**Task description:**
Reproduce word for word the lines between those holding "Viewport: 1200px width, 792px height." and "Screen dimensions: 640x618", inclusive, and nothing else from the data below.

(Dataset records)
——————————

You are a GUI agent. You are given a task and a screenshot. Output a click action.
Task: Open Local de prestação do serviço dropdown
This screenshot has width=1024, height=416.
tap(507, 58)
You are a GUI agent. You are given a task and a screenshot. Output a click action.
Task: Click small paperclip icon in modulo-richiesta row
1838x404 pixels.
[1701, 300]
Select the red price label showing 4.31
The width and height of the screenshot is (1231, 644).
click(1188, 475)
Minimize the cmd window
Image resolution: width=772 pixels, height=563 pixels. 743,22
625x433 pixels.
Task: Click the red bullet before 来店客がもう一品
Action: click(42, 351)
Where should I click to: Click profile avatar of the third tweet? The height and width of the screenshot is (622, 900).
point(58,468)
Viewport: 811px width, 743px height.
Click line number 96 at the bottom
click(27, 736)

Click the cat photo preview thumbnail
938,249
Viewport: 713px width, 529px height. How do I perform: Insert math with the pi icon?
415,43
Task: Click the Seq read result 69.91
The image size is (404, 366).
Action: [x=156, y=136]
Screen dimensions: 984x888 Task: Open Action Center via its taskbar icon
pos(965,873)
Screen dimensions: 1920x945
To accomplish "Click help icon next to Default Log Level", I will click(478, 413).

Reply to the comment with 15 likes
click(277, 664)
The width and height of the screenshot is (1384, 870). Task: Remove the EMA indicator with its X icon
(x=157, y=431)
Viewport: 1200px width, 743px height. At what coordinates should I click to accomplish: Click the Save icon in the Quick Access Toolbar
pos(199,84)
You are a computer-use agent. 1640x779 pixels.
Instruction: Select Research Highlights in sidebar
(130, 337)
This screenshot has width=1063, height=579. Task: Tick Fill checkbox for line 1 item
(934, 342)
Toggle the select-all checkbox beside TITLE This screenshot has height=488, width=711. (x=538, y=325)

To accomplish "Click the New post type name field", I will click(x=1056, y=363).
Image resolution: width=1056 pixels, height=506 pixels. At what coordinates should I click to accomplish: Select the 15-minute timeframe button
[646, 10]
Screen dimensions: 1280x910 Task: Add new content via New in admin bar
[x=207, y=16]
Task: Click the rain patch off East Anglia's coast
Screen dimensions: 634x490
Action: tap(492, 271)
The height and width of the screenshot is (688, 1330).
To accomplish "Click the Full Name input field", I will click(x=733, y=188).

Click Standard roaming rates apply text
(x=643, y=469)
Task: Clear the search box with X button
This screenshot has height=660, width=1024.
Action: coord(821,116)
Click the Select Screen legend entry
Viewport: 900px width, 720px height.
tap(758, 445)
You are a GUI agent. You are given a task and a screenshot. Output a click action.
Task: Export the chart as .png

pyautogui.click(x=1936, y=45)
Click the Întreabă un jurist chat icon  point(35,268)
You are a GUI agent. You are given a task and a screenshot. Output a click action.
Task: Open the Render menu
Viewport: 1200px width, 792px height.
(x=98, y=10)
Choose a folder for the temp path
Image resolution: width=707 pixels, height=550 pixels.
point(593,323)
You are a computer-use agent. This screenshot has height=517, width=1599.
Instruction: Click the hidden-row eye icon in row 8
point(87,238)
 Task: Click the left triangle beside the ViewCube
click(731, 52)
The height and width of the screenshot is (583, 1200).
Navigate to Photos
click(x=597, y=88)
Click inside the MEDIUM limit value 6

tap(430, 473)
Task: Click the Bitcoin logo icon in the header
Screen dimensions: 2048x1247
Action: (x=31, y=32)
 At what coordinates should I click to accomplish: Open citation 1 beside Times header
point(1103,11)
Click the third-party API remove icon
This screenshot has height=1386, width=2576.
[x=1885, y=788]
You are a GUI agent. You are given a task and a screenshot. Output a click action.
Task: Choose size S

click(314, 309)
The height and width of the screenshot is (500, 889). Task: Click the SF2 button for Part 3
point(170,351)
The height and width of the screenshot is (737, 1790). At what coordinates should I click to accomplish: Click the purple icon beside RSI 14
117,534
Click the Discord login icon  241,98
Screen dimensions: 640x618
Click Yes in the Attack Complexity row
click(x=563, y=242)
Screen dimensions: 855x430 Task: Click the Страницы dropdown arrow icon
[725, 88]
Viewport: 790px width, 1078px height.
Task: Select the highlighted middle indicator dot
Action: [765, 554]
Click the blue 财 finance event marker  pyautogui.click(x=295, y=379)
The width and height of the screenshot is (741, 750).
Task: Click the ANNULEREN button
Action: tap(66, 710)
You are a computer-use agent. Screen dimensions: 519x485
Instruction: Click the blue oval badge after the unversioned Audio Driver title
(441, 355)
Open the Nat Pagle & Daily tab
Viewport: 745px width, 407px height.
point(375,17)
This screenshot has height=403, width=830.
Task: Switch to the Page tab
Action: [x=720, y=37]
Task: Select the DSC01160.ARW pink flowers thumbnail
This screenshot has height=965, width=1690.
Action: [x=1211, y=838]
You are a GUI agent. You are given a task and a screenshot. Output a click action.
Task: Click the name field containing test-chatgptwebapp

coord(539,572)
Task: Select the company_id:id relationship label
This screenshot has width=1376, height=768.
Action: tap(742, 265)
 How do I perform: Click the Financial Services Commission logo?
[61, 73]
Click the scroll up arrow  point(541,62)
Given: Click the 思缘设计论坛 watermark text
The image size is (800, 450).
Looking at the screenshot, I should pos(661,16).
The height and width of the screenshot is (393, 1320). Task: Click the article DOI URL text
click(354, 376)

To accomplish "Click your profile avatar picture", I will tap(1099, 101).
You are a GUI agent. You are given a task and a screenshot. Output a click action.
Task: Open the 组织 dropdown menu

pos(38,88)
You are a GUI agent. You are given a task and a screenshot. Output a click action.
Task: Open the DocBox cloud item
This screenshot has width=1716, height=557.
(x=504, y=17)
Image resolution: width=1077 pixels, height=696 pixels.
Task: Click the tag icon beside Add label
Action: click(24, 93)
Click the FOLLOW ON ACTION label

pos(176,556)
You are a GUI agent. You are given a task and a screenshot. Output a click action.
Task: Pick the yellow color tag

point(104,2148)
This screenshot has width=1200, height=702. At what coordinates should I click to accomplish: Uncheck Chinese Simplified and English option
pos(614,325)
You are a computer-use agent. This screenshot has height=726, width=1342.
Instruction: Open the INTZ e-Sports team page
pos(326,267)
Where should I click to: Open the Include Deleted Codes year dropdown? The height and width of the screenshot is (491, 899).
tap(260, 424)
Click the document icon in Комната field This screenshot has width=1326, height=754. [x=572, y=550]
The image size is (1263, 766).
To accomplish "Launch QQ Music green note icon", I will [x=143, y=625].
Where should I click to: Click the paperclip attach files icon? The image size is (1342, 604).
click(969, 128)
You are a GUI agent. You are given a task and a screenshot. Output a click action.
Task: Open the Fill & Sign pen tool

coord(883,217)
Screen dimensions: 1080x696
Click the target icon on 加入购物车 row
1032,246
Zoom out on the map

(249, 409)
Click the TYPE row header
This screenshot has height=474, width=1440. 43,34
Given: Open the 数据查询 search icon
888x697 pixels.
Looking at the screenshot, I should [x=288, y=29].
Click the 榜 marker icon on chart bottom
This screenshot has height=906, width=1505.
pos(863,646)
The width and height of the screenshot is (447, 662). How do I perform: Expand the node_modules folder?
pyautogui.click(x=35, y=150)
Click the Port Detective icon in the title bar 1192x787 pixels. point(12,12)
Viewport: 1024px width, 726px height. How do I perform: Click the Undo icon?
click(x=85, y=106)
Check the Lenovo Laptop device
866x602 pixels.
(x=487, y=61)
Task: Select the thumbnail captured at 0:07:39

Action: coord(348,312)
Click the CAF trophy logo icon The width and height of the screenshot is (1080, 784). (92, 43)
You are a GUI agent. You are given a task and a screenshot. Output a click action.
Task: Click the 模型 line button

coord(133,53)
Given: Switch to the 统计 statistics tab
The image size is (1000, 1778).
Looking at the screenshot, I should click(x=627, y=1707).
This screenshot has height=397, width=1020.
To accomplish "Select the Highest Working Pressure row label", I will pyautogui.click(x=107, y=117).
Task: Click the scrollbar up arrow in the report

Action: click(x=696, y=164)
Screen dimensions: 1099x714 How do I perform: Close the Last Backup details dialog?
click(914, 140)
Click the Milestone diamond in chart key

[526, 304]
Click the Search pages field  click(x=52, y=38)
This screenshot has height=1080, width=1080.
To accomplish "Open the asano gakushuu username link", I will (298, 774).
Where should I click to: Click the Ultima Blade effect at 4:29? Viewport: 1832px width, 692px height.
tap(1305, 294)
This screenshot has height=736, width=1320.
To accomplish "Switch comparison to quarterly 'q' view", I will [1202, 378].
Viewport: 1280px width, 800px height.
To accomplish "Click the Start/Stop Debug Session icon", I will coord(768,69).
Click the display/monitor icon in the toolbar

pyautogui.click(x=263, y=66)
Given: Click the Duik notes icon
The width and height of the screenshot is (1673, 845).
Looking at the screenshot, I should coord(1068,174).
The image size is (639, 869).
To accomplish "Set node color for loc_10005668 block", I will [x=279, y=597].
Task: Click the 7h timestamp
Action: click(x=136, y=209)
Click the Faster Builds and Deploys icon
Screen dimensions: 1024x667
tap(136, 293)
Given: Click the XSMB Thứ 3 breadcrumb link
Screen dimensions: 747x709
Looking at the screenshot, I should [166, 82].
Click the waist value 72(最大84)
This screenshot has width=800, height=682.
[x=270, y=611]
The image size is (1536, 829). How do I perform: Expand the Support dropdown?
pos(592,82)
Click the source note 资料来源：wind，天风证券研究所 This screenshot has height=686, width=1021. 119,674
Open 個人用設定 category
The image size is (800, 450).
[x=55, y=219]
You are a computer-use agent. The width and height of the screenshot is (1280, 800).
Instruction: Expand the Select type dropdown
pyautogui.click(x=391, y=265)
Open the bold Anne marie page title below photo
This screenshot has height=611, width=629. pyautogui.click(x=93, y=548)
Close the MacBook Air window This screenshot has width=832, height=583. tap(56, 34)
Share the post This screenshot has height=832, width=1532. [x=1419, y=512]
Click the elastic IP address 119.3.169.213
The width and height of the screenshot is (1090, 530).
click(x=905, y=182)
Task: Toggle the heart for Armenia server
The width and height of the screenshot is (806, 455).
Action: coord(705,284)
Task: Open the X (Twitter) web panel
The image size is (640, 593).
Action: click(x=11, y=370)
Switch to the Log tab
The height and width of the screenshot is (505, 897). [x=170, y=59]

——————————

**Completed task:**
Viewport: 1200px width, 792px height.
(x=98, y=10)
Choose a folder for the temp path
Image resolution: width=707 pixels, height=550 pixels.
point(593,323)
You are a computer-use agent. This screenshot has height=517, width=1599.
Instruction: Click the hidden-row eye icon in row 8
point(87,238)
 Task: Click the left triangle beside the ViewCube
click(731, 52)
The height and width of the screenshot is (583, 1200).
Navigate to Photos
click(x=597, y=88)
Click inside the MEDIUM limit value 6

tap(430, 473)
Task: Click the Bitcoin logo icon in the header
Screen dimensions: 2048x1247
Action: (x=31, y=32)
 At what coordinates should I click to accomplish: Open citation 1 beside Times header
point(1103,11)
Click the third-party API remove icon
This screenshot has height=1386, width=2576.
[x=1885, y=788]
You are a GUI agent. You are given a task and a screenshot. Output a click action.
Task: Choose size S

click(314, 309)
The height and width of the screenshot is (500, 889). Task: Click the SF2 button for Part 3
point(170,351)
The height and width of the screenshot is (737, 1790). At what coordinates should I click to accomplish: Click the purple icon beside RSI 14
117,534
Click the Discord login icon  241,98
Screen dimensions: 640x618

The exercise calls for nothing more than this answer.